§ Stated exercise:
Copy out every line of the listing below word for word, leaving out the pictures.

§ Given records:
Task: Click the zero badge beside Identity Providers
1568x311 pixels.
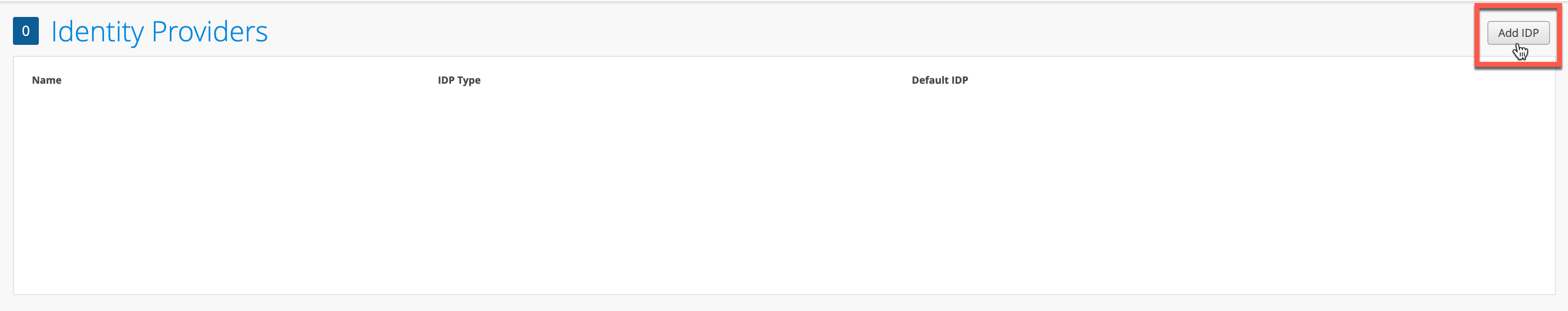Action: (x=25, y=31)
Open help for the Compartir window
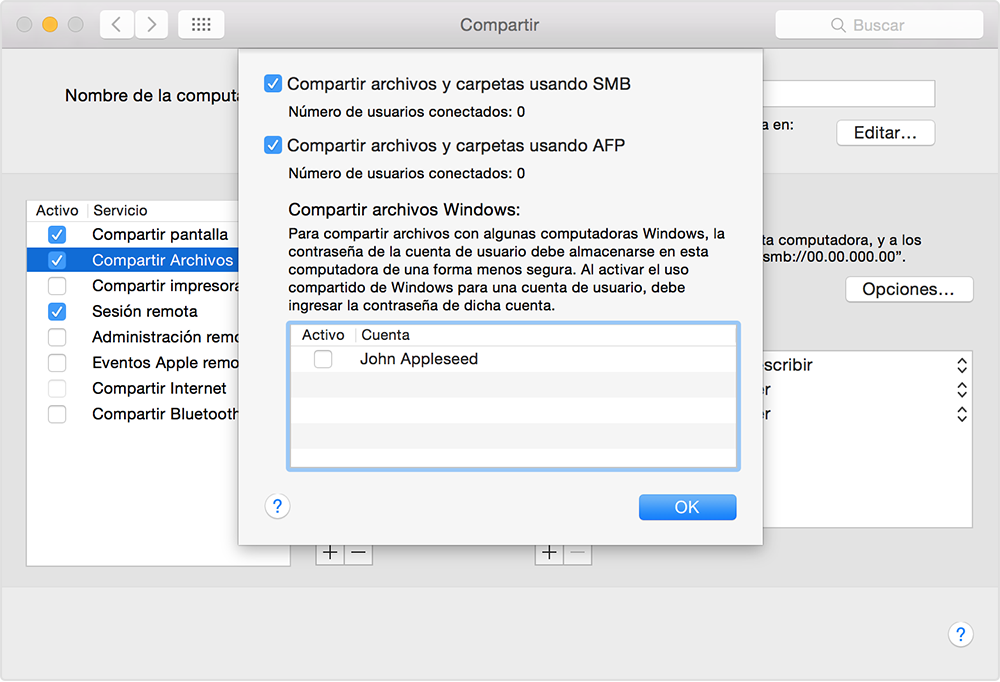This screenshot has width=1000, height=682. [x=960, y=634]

§ Complete output:
Task: Click the zero badge beside Identity Providers
1568x311 pixels.
Action: (x=25, y=31)
Open help for the Compartir window
This screenshot has width=1000, height=682. [x=960, y=634]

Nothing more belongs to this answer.